Your assignment | Each line of the material should be output exactly as shown.

[Opening Input data section]

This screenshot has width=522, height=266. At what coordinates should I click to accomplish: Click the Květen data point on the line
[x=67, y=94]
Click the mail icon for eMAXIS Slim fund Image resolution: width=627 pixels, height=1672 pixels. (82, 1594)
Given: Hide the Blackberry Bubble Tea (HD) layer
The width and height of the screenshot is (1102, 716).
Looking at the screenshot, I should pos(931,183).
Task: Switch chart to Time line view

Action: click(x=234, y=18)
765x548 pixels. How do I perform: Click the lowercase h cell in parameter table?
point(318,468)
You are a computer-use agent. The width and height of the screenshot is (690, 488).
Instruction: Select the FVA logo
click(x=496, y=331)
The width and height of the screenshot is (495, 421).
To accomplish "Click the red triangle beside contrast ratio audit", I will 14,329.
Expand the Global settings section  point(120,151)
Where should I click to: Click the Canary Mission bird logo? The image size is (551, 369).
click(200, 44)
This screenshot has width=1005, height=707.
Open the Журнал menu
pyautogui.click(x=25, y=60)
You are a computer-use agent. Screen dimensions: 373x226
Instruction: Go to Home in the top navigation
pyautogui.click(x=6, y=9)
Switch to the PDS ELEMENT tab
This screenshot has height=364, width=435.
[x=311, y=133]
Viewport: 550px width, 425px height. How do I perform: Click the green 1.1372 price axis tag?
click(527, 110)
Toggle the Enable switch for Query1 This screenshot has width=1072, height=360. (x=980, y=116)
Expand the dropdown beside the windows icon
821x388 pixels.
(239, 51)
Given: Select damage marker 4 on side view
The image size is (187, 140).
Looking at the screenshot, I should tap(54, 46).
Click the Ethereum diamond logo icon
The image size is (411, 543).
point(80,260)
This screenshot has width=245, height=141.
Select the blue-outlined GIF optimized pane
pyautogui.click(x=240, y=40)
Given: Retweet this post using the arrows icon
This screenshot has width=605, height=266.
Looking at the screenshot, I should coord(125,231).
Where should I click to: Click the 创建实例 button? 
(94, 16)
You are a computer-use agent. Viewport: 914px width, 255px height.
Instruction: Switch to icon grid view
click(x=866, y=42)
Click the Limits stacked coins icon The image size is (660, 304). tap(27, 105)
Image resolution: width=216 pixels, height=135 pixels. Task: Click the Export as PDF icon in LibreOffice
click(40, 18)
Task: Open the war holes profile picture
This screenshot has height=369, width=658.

[Closing Input data section]

Solution to the exercise |
This screenshot has width=522, height=266. At what coordinates should I click to accomplish: Click the Květen data point on the line
[x=67, y=94]
Click the mail icon for eMAXIS Slim fund Image resolution: width=627 pixels, height=1672 pixels. (82, 1594)
Given: Hide the Blackberry Bubble Tea (HD) layer
The width and height of the screenshot is (1102, 716).
Looking at the screenshot, I should pos(931,183).
Task: Switch chart to Time line view

Action: click(x=234, y=18)
765x548 pixels. How do I perform: Click the lowercase h cell in parameter table?
point(318,468)
You are a computer-use agent. The width and height of the screenshot is (690, 488).
Instruction: Select the FVA logo
click(x=496, y=331)
The width and height of the screenshot is (495, 421).
To accomplish "Click the red triangle beside contrast ratio audit", I will 14,329.
Expand the Global settings section  point(120,151)
Where should I click to: Click the Canary Mission bird logo? The image size is (551, 369).
click(200, 44)
This screenshot has width=1005, height=707.
Open the Журнал menu
pyautogui.click(x=25, y=60)
You are a computer-use agent. Screen dimensions: 373x226
Instruction: Go to Home in the top navigation
pyautogui.click(x=6, y=9)
Switch to the PDS ELEMENT tab
This screenshot has height=364, width=435.
[x=311, y=133]
Viewport: 550px width, 425px height. How do I perform: Click the green 1.1372 price axis tag?
click(527, 110)
Toggle the Enable switch for Query1 This screenshot has width=1072, height=360. (x=980, y=116)
Expand the dropdown beside the windows icon
821x388 pixels.
(239, 51)
Given: Select damage marker 4 on side view
The image size is (187, 140).
Looking at the screenshot, I should tap(54, 46).
Click the Ethereum diamond logo icon
The image size is (411, 543).
point(80,260)
This screenshot has width=245, height=141.
Select the blue-outlined GIF optimized pane
pyautogui.click(x=240, y=40)
Given: Retweet this post using the arrows icon
This screenshot has width=605, height=266.
Looking at the screenshot, I should coord(125,231).
Where should I click to: Click the 创建实例 button? 
(94, 16)
You are a computer-use agent. Viewport: 914px width, 255px height.
Instruction: Switch to icon grid view
click(x=866, y=42)
Click the Limits stacked coins icon The image size is (660, 304). tap(27, 105)
Image resolution: width=216 pixels, height=135 pixels. Task: Click the Export as PDF icon in LibreOffice
click(40, 18)
Task: Open the war holes profile picture
This screenshot has height=369, width=658.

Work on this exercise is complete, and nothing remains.